1. ¹Department of Clinical Research, University of Bern, Bern, Switzerland
2. ²Department of Hematology and Oncology, Charité, Campus Benjamin Franklin-Klinikum, University Medicine Berlin, Berlin, Germany
3. ³Department of Medical Oncology, University Hospital, Bern, Switzerland

Correspondence: Dr S Aebi, Department of Medical Oncology, University Hospital Inselspital, 3010 Bern, Switzerland. E-mail: stefan.aebi@insel.ch

Received 23 February 2005; Revised 27 May 2005; Accepted 23 June 2005; Published online 23 August 2005.

Abstract

Elements of the Notch pathway regulate differentiation; we investigated the expression of such elements in epithelial ovarian tumours.
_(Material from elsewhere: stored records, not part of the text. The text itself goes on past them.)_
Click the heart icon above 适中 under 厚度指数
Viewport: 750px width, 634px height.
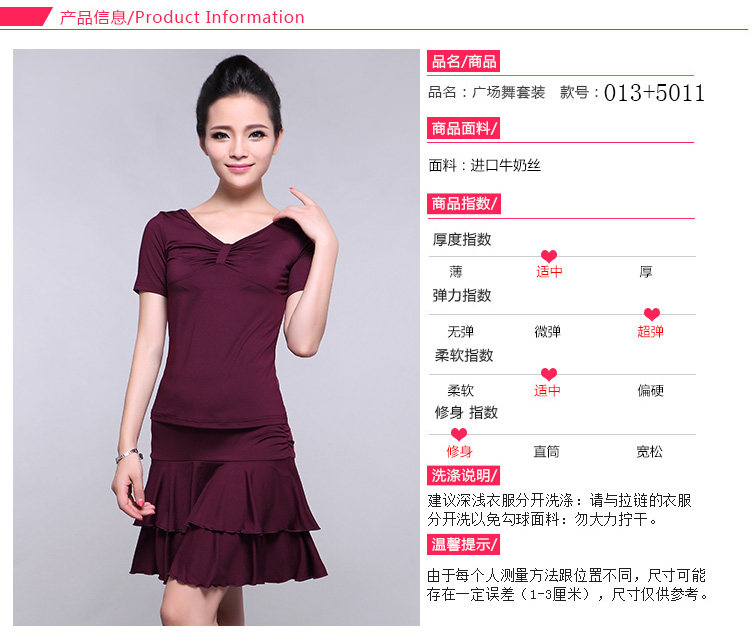pos(549,256)
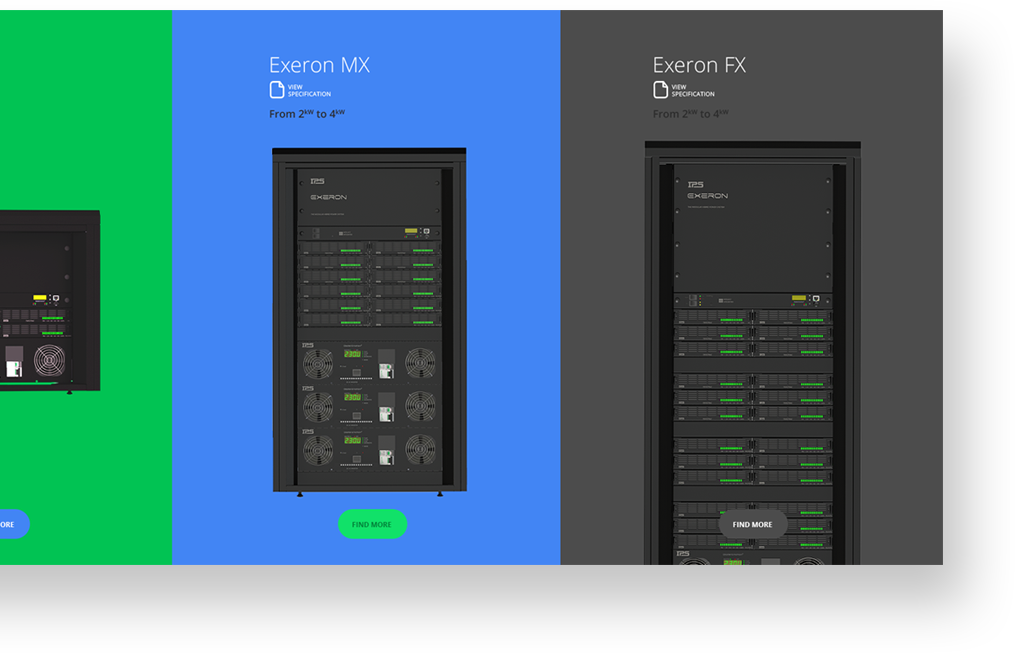Click the top-left fan on the MX rack
The image size is (1015, 653).
pyautogui.click(x=318, y=364)
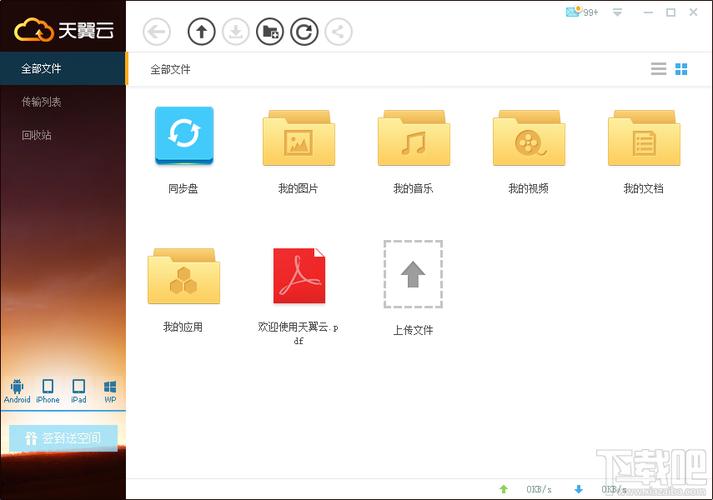Click the upload arrow toolbar icon
The image size is (713, 500).
201,31
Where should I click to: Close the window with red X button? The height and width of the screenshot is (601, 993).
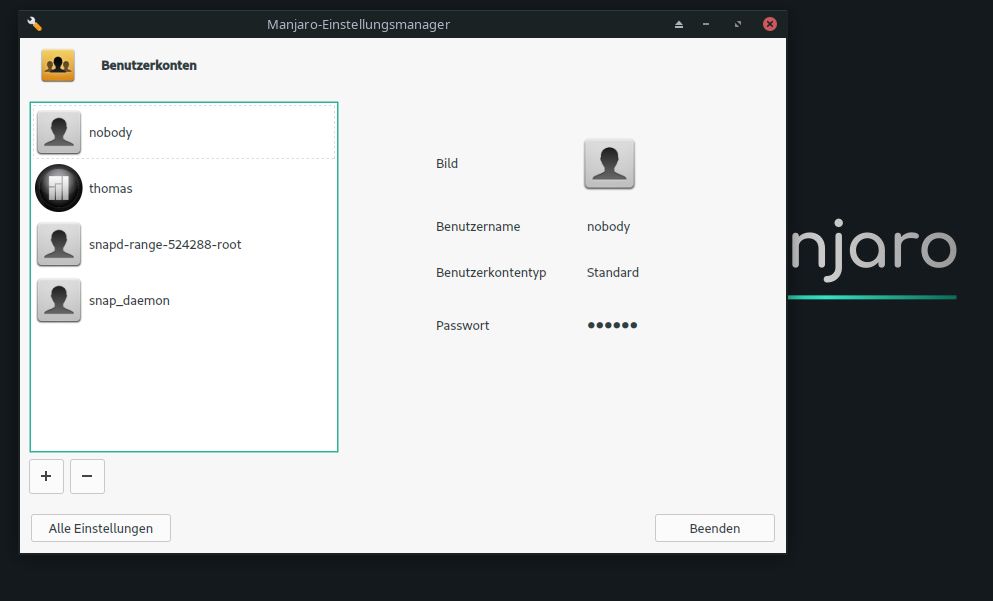click(769, 24)
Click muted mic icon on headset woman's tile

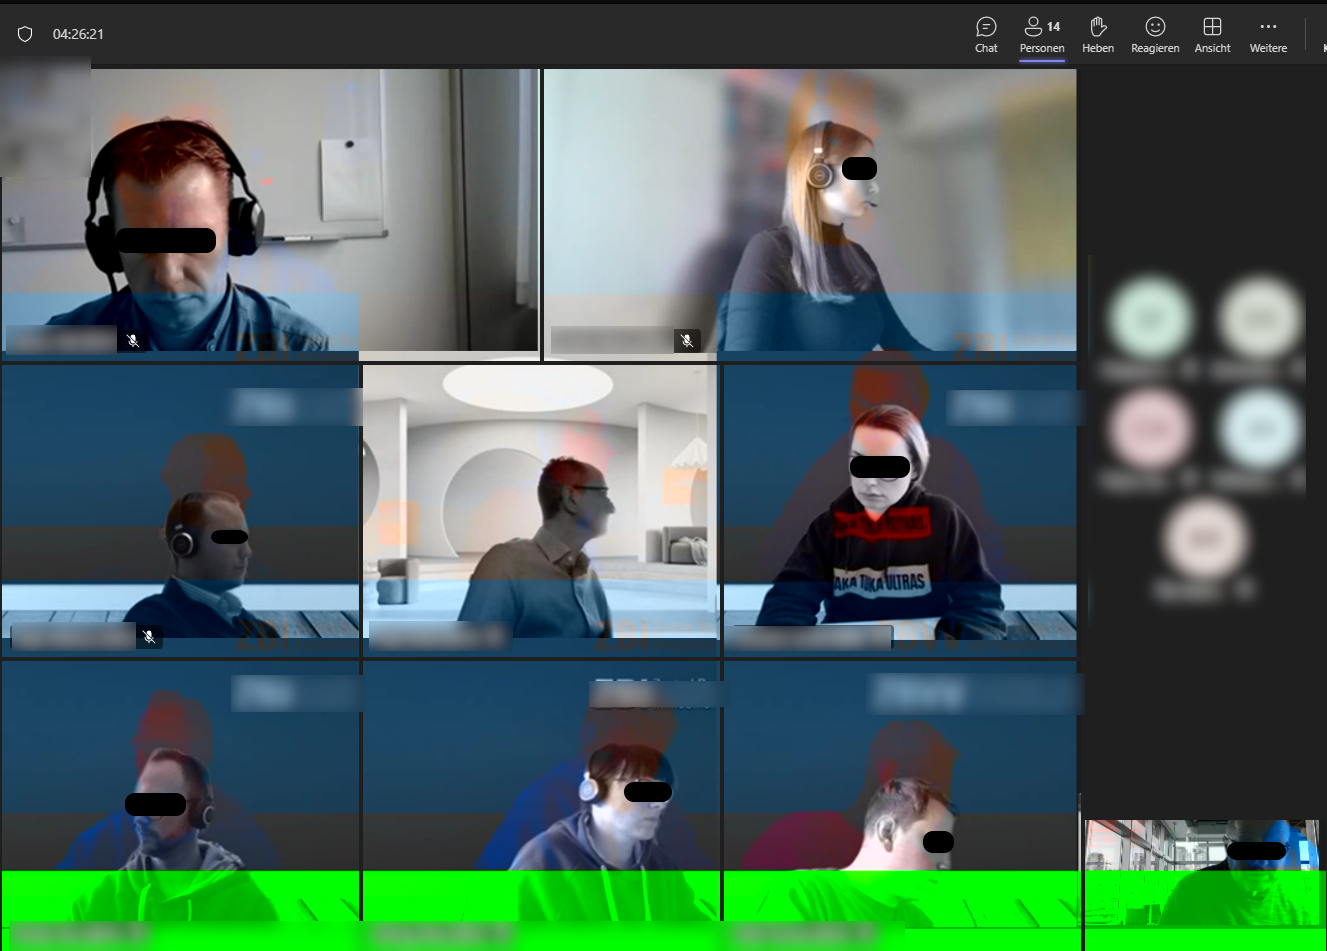click(x=687, y=341)
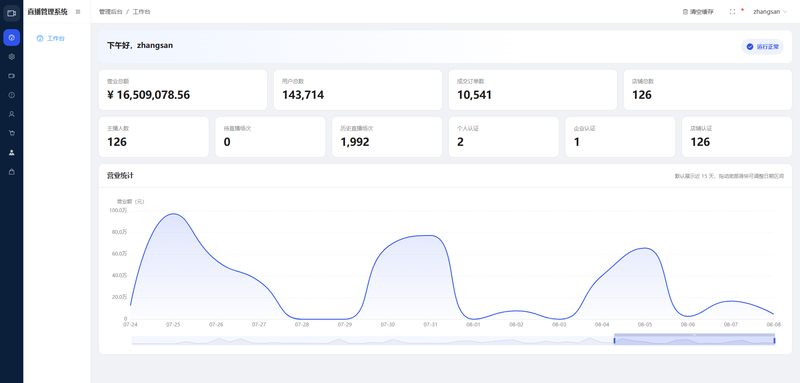Open the shopping cart icon in sidebar

coord(11,133)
A total of 32 ovarian tumour samples (17 adenocarcinomas, three borderline tumours, 12 adenomas), two human ovarian cancer (A2780, OVCAR3), and one ovarian surface (IOSE 144) cell lines were analysed. The expression of Notch pathway elements was assessed by RT–PCR, real-time PCR (Notch 1), and by immunoblots (Notch 1 extracellular domain (EC), HES1). The proliferation and colony formation of A2780 cells were measured after stable transfection with activated Notch 1 (intracellular domain). Jagged 2, Delta-like-1, Manic Fringe, and TSL1 were expressed more frequently in adenocarcinomas whereas Deltex, Mastermind, and Radical Fringe were more frequent in adenomas. Quantitative PCR revealed decreased Notch 1 mRNA in ovarian adenocarcinomas compared with adenomas. The expression of Notch 1-EC protein was similar in benign and malignant tumours. HES1 protein was strongly expressed in 18/19 ovarian cancers and borderline tumours but not in adenomas. Transfecting A2780 cells with active Notch 1-IC resulted in a proliferative and colony formation advantage compared to mock transfected cells. Thus, Notch pathway elements are expressed in ovarian epithelial tumours and some of them are differentially expressed between adenomas and carcinomas. The Notch pathway could be a target for the development of therapies for ovarian cancer.